Let us begin with a small example: we want to find a longest common subsequence between GAC and AGCAT:

x = collect("GAC");
y = collect("AGCAT");

Let's build the $L$ array. For the sake of the example, we'll initially fill it with $(-1)$ in order to indicate which values haven't been computed yet. The init_buffer(x,y) function simply initiaizes a buffer matrix L of the appropriate size, while init_length!(L) takes a matrix and fills its first row and first column with zeros. We also define a display helper function, which shows a pretty representation of the $L$ array.

init_buffer(x, y) = Matrix{Int}(undef, 1 + length(x), 1 + length(y))

function init_lengths!(L)
    L[:, 1] .= 0
    return L[1, :] .= 0
end

using PrettyTables
function display(L, x, y)
    return pretty_table(
        hcat(['∅', x...], L);
        header = [' ', '∅', y...],
        formatters = (v, i, j) -> v == -1 ? "" : v,
    )
end

L = fill!(init_buffer(x, y), -1)
init_lengths!(L)
display(L, x, y)

┌───┬───┬───┬───┬───┬───┬───┐
│   │ ∅ │ A │ G │ C │ A │ T │
├───┼───┼───┼───┼───┼───┼───┤
│ ∅ │ 0 │ 0 │ 0 │ 0 │ 0 │ 0 │
│ G │ 0 │   │   │   │   │   │
│ A │ 0 │   │   │   │   │   │
│ C │ 0 │   │   │   │   │   │
└───┴───┴───┴───┴───┴───┴───┘

The fill_lengths! function then allows filling other rows. By default it will fill the entire array, but for the sake of the example we restrict it here to a subset of the rows and/or the columns.

function fill_lengths!(L, x, y, ir = eachindex(x), jr = eachindex(y))
    @inbounds for j in jr, i in ir
        L[i+1, j+1] = (x[i] == y[j]) ? L[i, j] + 1 : max(L[i+1, j], L[i, j+1])
    end
end

fill_lengths!(L, x, y, 1:1)
display(L, x, y)

┌───┬───┬───┬───┬───┬───┬───┐
│   │ ∅ │ A │ G │ C │ A │ T │
├───┼───┼───┼───┼───┼───┼───┤
│ ∅ │ 0 │ 0 │ 0 │ 0 │ 0 │ 0 │
│ G │ 0 │ 0 │ 1 │ 1 │ 1 │ 1 │
│ A │ 0 │   │   │   │   │   │
│ C │ 0 │   │   │   │   │   │
└───┴───┴───┴───┴───┴───┴───┘

After the first row has been filled, we see that $L_{1,1} = 0$ because we can't extract any common subsequence from the first characters in $X$ (G) and $Y$ (A). However, $L_{1,2}=1$ because the first character of $X$ (G) matches the second character of $Y$ (which is also G). In turn this causes all other $L_{1,j}$ values to be equal to 1.

_Data shown_
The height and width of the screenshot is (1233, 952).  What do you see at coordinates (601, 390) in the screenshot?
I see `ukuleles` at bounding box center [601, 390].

_Given exercise_
Write the next part of the longest common subsequence walkthrough, picking up right after its last sentence. The listing is separate material and has no connection to the longest common subsequence walkthrough.

_Result_
Now that the first row is complete, we can fill the remaining two rows in the array:

fill_lengths!(L, x, y, 2:3)
display(L, x, y)

┌───┬───┬───┬───┬───┬───┬───┐
│   │ ∅ │ A │ G │ C │ A │ T │
├───┼───┼───┼───┼───┼───┼───┤
│ ∅ │ 0 │ 0 │ 0 │ 0 │ 0 │ 0 │
│ G │ 0 │ 0 │ 1 │ 1 │ 1 │ 1 │
│ A │ 0 │ 1 │ 1 │ 1 │ 2 │ 2 │
│ C │ 0 │ 1 │ 1 │ 2 │ 2 │ 2 │
└───┴───┴───┴───┴───┴───┴───┘

We now know that the longest common subsequence between $X$ and $Y$ has a length of 2. In order to actually find a subsequence of this length, we can "backtrack" from the bottom right of the array back to the top left:

function backtrack(L, x, y)
    i = lastindex(x)
    j = lastindex(y)
    subseq = Char[]
    while L[i+1, j+1] != 0
        if x[i] == y[j]
            pushfirst!(subseq, x[i])
            (i, j) = (i - 1, j - 1)
        elseif L[i+1, j] > L[i, j+1]
            (i, j) = (i, j - 1)
        else
            (i, j) = (i - 1, j)
        end
    end
    return String(subseq)
end

backtrack(L, x, y)

"GA"

Wrapping everything into a function, we get

function LCS!(L, x, y)
    init_lengths!(L)
    fill_lengths!(L, x, y)
    return backtrack(L, x, y)
end
LCS(x, y) = LCS!(init_buffer(x, y), x, y)

LCS(x, y)

"GA"

Note that we define both an in-place version of the algorithm, which takes a pre-allocated array as input, and another version which allocates the array internally.

Large example

Let's test this on larger data. The results obtained with this sequential version of the algorithm will serve as reference to check the validity of more complex implementations.

import Random;
Random.seed!(42);
x = rand("ATCG", 4096);
y = rand("ATCG", 8192);
seq = LCS(x, y)
length(seq)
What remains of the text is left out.